To use a Boston shaker, measure your ingredients into the smaller tin, then add ice to 2/3 – 3/4 full. Take the larger tin and place it on top of the smaller tin. Use firm pressure to afix the top to the bottom. You’ll notice that the top tin will sit at an angle, rather than straight up and down, like the bottom tin.
If you can pick up both tins by holding on to only the larger top tin, you have a good seal. The seal will also be reinforced once you begin shaking because of the cold.
Once your drink is ice-cold and the shaker and begun to frost over, stop shaking and place the shaker down with the larger tin on the bottom.
Place one hand on the bottom tin and one on the top and use a twisting motion to break the seal. If this doesn’t work, hold the shaker with one hand and use the heel of the other hand to firmly tap the place where the two tins meet. This quick, firm action will break even the toughest seals.
The beautiful two-piece Parisian style shaker is my personal favorite for its ease of use and cleaning. Like the Boston shaker, the Parisian uses two tins.
However, the top tin is much smaller than the bottom and fits perfectly on top like the lid of a cobbler shaker. The Parisian shaker’s appearance is similar to a cobbler shaker, but it does not have a built-in strainer or cap.
To use a Parisian shaker, add your ingredients and ice to the larger tin, secure the top tin in place, and shake until thoroughly chilled (about 10-12 seconds, or until the metal begins to frost over). Remove the top tin and strain the liquid using a Hawthorne strainer.
The pros of the Parisian shaker are that it’s fairly small and easy to hold, it’s very easy to clean, and there are no seals to worry about. The top tin goes on and comes off without getting stuck and it won’t leak during shaking.
A drawback of the Parisian shaker is volume. Because of their compact size, they often can only hold one drink at a time. Also some say that larger internal volume is also better for maximum aeration.
This means that the bigger the shaker, the more room for the ingredients and the ice to move, resulting in a different texture and greater foam (if shaking a cocktail with egg-whites).

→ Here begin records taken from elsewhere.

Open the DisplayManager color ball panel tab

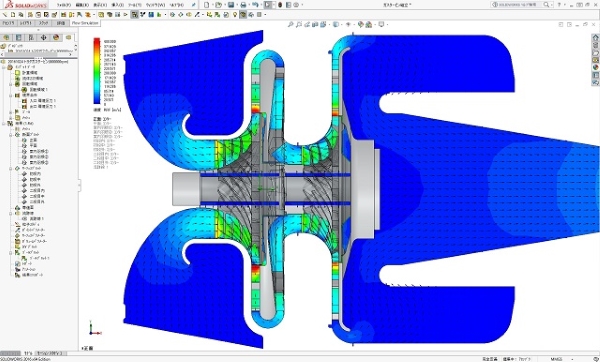pyautogui.click(x=56, y=38)
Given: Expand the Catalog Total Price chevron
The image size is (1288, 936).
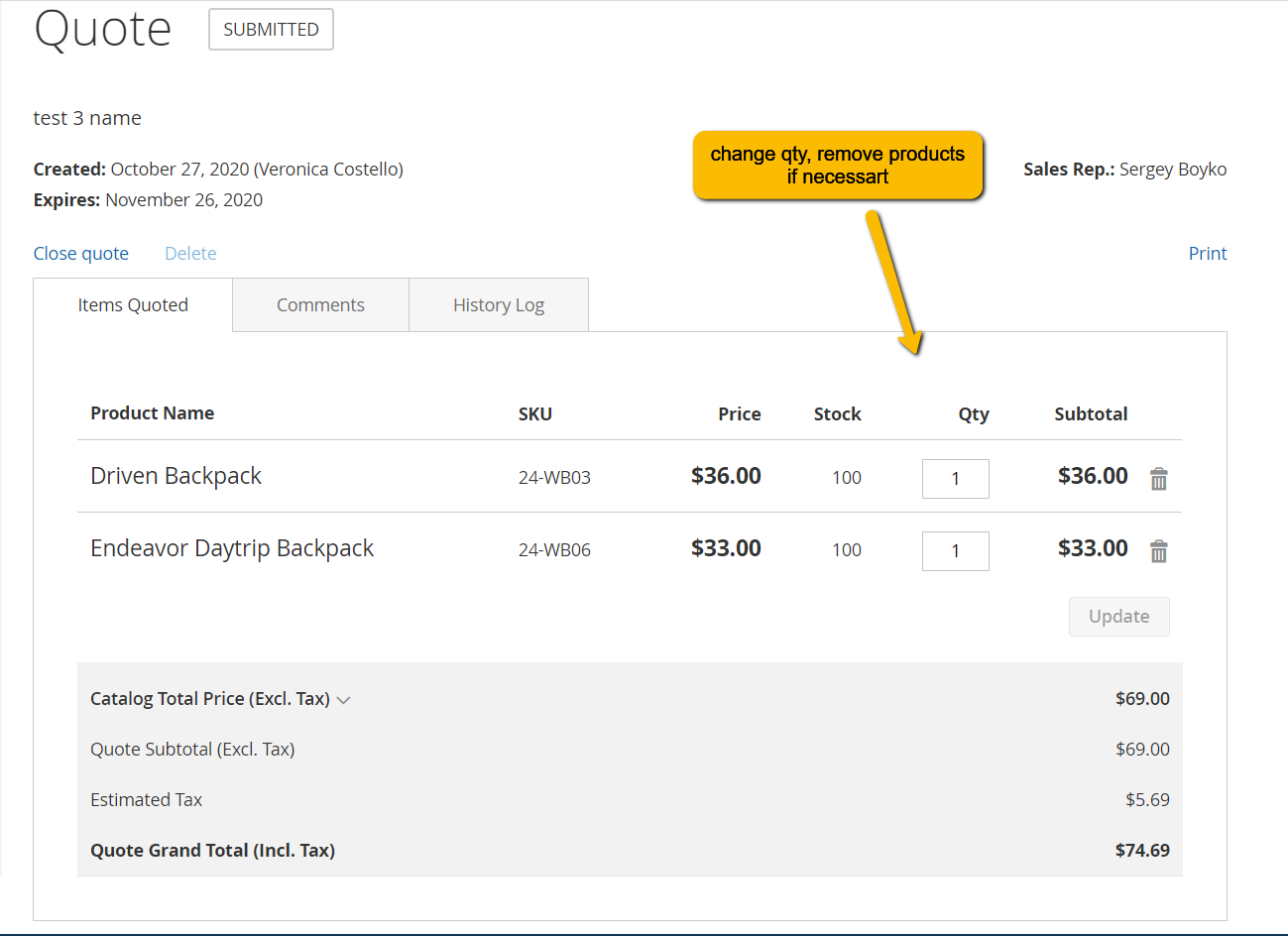Looking at the screenshot, I should 344,700.
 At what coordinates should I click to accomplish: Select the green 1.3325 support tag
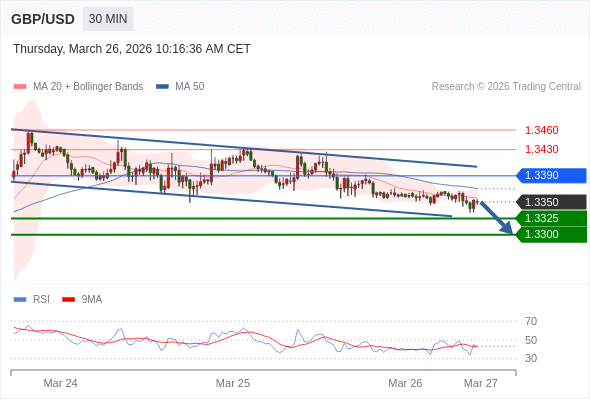click(x=551, y=218)
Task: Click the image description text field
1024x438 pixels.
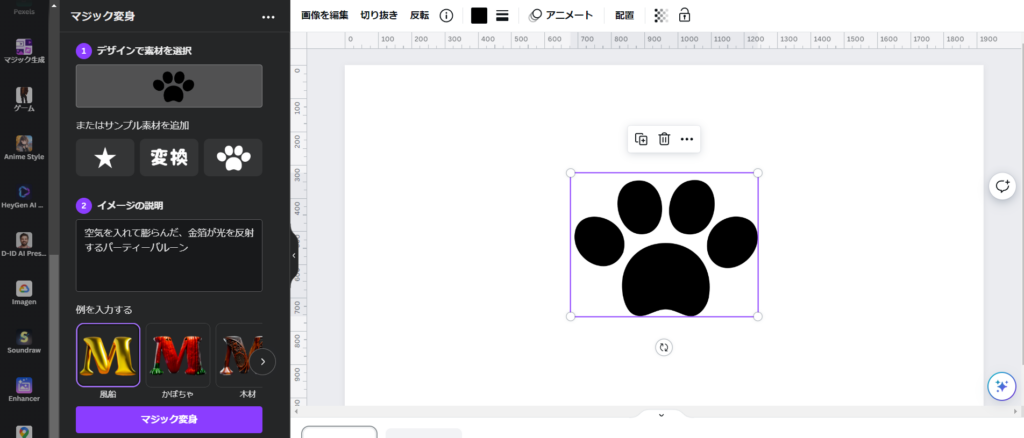Action: tap(169, 255)
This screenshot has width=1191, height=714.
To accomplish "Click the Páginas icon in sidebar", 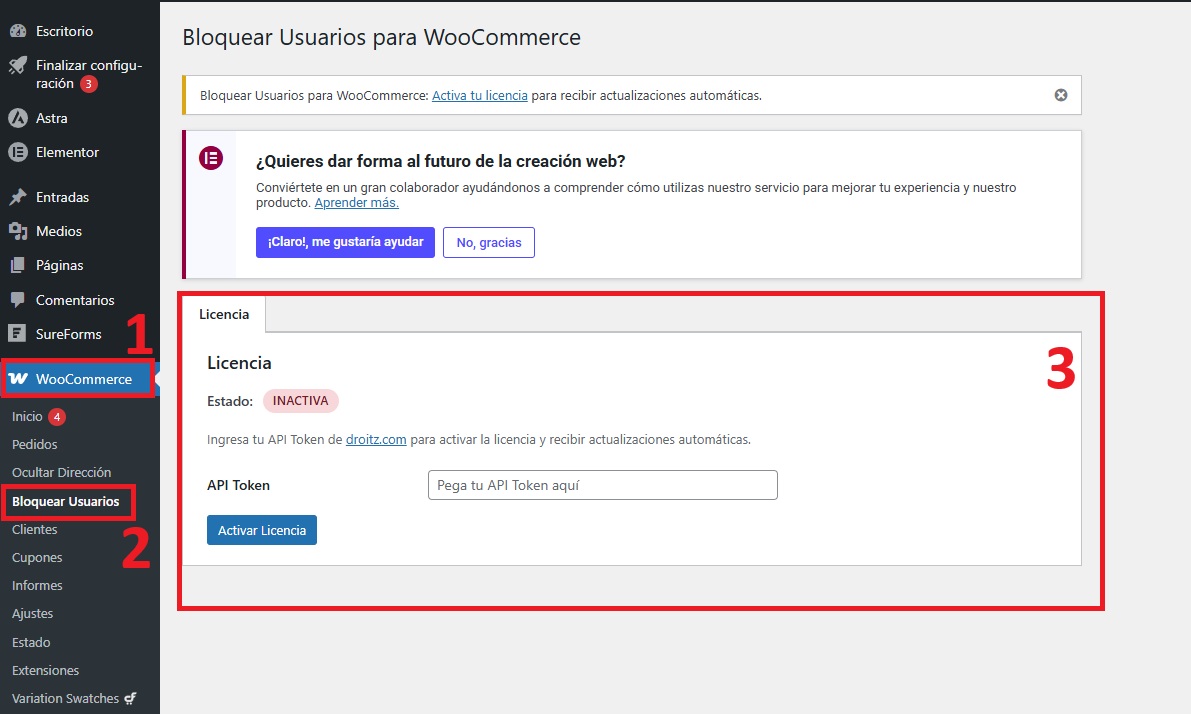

Here are some great cocktail shaker choices for home bartenders:
- Viski Parisian Cocktail Shaker
- Cocktail Kingdom Usagi Heavyweight Cobbler Shaker
- Piña Barware Stainless Steel Commercial Bar Boston Shaker Tin Set
Cocktail shaker alternatives from your kitchen:
- Mason jar with a lid
- Blender bottle
If you have a cocktail shaker, you technically don’t need a mixing glass. Drinks that should be stirred can easily be stirred in the tin of a shaker or even in a pint glass.
However, the larger volume and straight side walls of a proper mixing glass make stirring drinks like Martinis or Negronis a breeze. And if you like to stir up a couple drinks on a regular basis, investing in a nice solid mixing glass is a great idea.
Cocktails should be stirred when they contain only spirits, liqueurs, wines, or syrups. This type of drink doesn’t need the extra agitation that shaking provides, and the texture of the finished drink will be much smoother and less frothy if it’s stirred. You can also avoid a lot of the floating tiny ice shards that shaking adds.
How to stir a cocktail
To stir a cocktail, add your ingredients to your mixing glass, then fill the glass about 3/4 with fresh (not melty and wet) ice.
Using a bar spoon (or even a long butter knife), stir until the liquid is thoroughly chilled, about 30 rotations. You’ll want to stir for much longer than you might initially think. It takes about 30 stirs to add enough chill and dilution.
A bar spoon is great for stirring cocktails because the bowl of the spoon can cradle the ice, allowing you to move the ice as one through the liquid. This is a better technique than vigorously agitating the ice within the liquid (which adds a lot of air to the drink).
Pro tip: Place the handle of the bar spoon between the middle and ring finger of your dominant hand. Cradle the ice with the bowl of the spoon, and use a smooth motion of the wrist to stir. This technique makes it much easier to stir smoothly, consistently, and quickly.
Once the cocktail is nice and cold, use a julep (or Hawthorn) strainer to strain the liquid from the ice. Learn more about the different types of strainers below!
Cocktail mixing glass alternatives :
- Tin from a cocktail shaker
- Any tall glass, such a pint glass
There are three types of strainers used for mixing drinks: the Hawthorn, the julep, and the fine mesh strainer. Generally speaking, the Hawthorn strainer is the only one you’ll always need.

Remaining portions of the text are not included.